Nov 04, 2006 19:57
То, что нынешний век - двадцать первый, стало уже мыслью вполне привычной. Однако осознание того, что следующий век - двадцать второй, по прежнему заставляет почувствовать себя несколько неуютно.
Окончательно я понял это в Вене, на платформе метро, обернувшись на доносившиеся сзади крики: "Цуг, цуг". Ребенок лет двух, сидящий в коляске, показывал пальцем в глубину туннеля, где уже виднелись огни приближающегося поезда; а стоящий рядом отец по-августиновски обучал сына родному языку.
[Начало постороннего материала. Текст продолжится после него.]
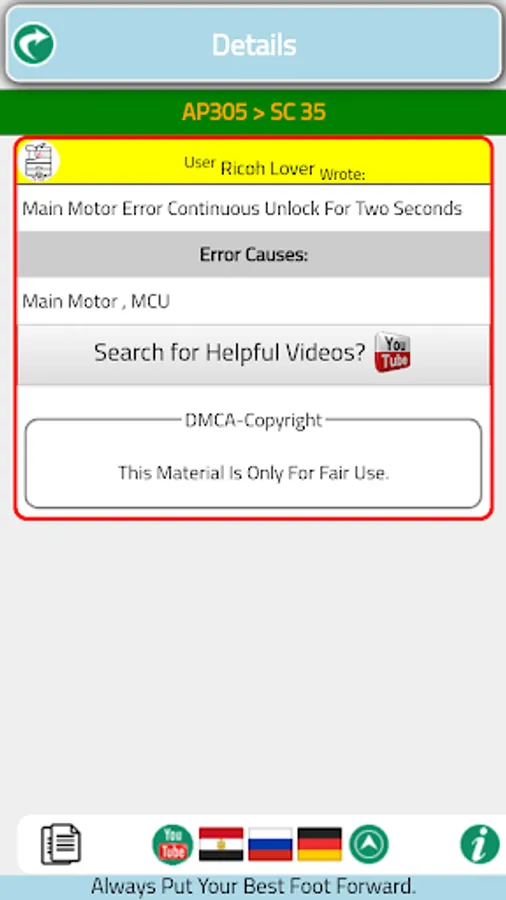The width and height of the screenshot is (506, 900).
Task: Click Search for Helpful Videos button
Action: tap(254, 354)
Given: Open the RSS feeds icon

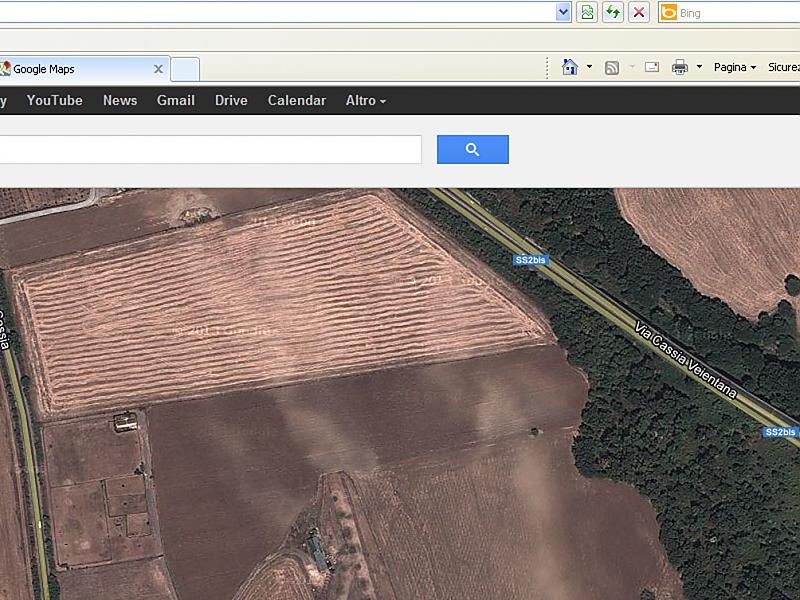Looking at the screenshot, I should pos(612,67).
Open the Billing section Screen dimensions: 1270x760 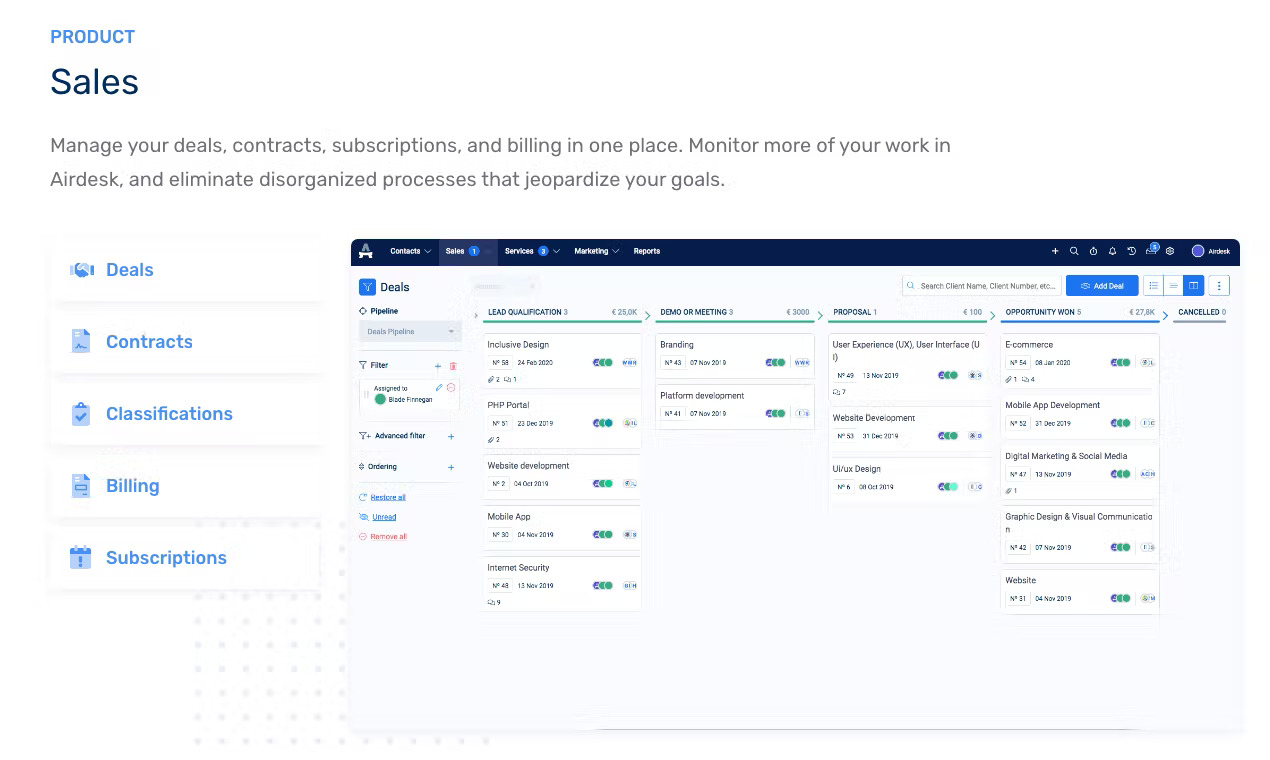[x=81, y=485]
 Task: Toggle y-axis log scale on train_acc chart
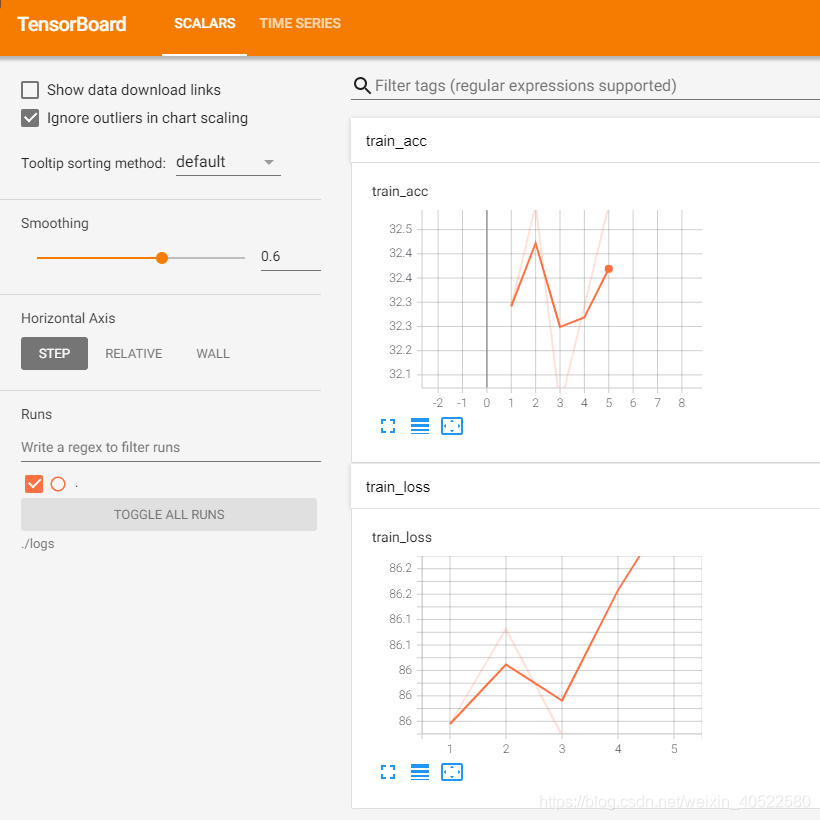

Я подумал, что, возможно, вторгся в то, что потом окажется первым воспоминанием, и что когда-нибудь, через много лет, стоя у стены в ожидании расстрела, умирая в благоустроенной венскогй больнице в начале двадцать второго века, этот состарившийся ребенок вспомнит показывающиеся из темноты огни и крик "цуг", и, возможно, этот образ может оказаться последним, промелькнушим в его погружающемся в темноту сознании.
Так или иначе, факт остается фактом: вполне вероятно, что рядом с нами живут люди, которые в двадцать втором веке смогут вспоминать о том, что мы видим сейчас вместе с ними.